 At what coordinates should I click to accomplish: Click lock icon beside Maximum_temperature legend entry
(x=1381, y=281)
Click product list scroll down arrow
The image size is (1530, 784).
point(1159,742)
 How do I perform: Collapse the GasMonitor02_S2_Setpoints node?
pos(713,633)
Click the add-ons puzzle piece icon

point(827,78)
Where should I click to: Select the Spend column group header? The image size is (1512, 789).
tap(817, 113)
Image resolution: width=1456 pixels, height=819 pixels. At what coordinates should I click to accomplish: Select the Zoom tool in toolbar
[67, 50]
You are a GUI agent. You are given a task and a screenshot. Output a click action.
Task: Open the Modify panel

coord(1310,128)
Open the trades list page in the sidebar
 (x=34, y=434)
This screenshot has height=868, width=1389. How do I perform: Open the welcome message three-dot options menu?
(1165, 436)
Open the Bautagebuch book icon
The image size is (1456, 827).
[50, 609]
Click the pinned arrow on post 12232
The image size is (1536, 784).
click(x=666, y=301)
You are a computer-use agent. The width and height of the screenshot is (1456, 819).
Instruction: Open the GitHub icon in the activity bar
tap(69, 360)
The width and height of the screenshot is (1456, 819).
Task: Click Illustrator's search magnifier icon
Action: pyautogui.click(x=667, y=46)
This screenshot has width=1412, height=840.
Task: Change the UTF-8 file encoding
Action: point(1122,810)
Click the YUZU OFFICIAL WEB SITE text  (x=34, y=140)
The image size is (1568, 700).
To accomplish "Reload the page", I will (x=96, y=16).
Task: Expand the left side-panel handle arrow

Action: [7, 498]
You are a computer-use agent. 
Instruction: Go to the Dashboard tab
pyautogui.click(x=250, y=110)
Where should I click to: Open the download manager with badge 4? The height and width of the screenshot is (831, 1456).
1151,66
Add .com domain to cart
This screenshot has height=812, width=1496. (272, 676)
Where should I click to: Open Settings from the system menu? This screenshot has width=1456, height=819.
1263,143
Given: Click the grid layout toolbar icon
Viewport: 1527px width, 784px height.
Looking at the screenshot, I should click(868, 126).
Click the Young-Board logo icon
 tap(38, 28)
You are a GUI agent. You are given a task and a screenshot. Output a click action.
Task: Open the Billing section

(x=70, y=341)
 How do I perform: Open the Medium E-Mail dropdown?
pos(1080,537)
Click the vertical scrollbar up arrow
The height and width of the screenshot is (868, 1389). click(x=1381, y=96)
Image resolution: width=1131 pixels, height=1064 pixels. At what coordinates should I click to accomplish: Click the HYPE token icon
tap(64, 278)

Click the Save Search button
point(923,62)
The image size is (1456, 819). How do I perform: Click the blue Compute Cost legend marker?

========================================================================

# Task objective:
In the records, find every line that has the string "agent" and copy it.

# Completed exercise:
You are a GUI agent. You are given a task and a screenshot. Output a click action.
You are a computer-use agent. The width and height of the screenshot is (1456, 819).
You are a computer-use agent. 
You are a GUI agent. You are given a task and a screenshot. Output a click action.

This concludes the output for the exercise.